目的 アトピー例において、ディーゼル排気物の2時間吸入によりセグメント化アレルゲン暴露による下気道炎症、免疫細胞活性化を促進するかを検証

方法 18 名のブラインド化アトピーのボランティアに、ランダム形式で、フィルター化空気、もしくは、ディーゼル排気物 300 µg PM2.5/m3 を暴露
1時間暴露、希釈対照セグメント化アレルゲン暴露を行い、2日後、暴露セグメントから得たサンプルをBALにて採取。
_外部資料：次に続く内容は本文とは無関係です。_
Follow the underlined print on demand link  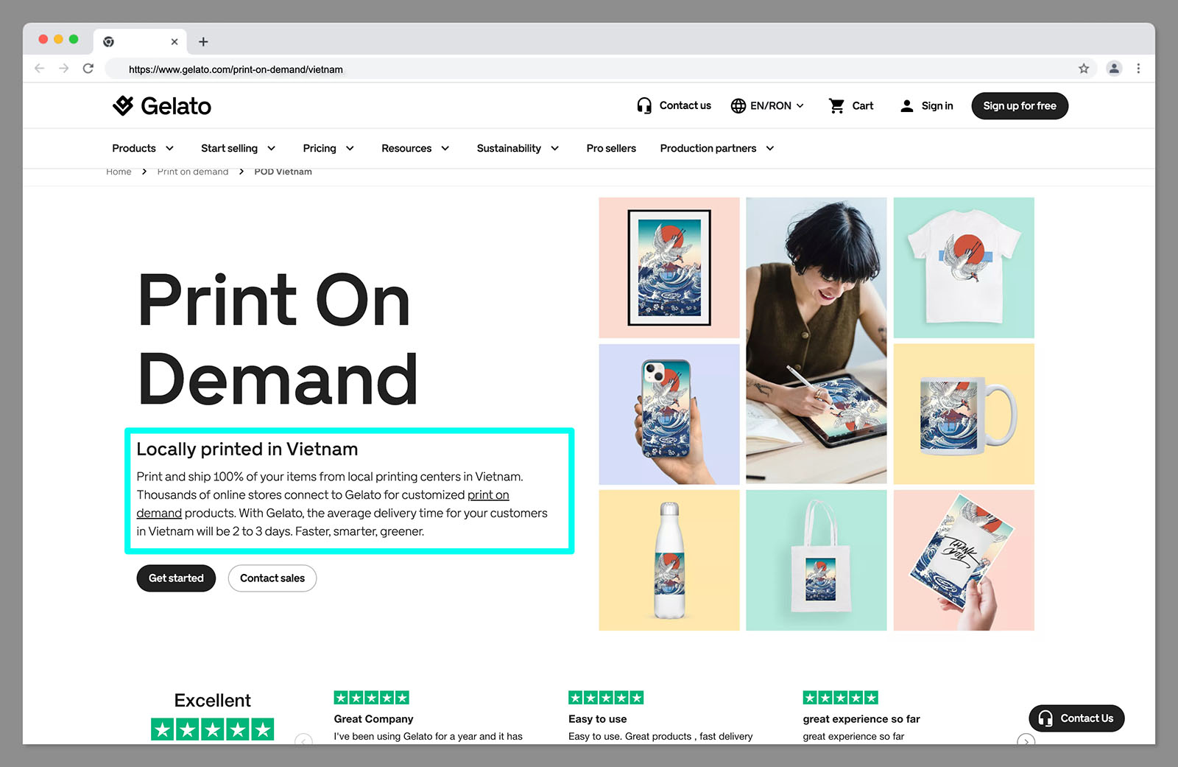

サンプルを、アレルギー性炎症のマーカーあるいはmodifier(eosinophils, Th2 cytokines) とadaptive immune cell activationを分析
これらエンドポイントにおける序数コントラストによるMixed effects modelで、単一・組み合わせ暴露効果を検討

結果 ディーゼル排出物は、気道好酸球、IL-5、ECPのアレルゲン誘発的増加促進させ、、GSTT1 null genotypeは促進されたIL-5反応と有意に相関する。
ディーゼル排出物単独はまた非アレルギー性炎症のマーカーやmonocyte chemotactic protein (MCP)-1 を促進し、マクロファージ活性や骨髄樹状細胞を抑制する

結論 環境的問題となる濃度でのディーゼル排出物吸入は、アトピー体質の人の下気道でのアレルゲン誘導性アレルギー性炎症を促進し、GSTT1 genotypeはこの影響を促進する。
アレルギーの場合、ディーゼル排気物は気道への悪影響感受性が高い。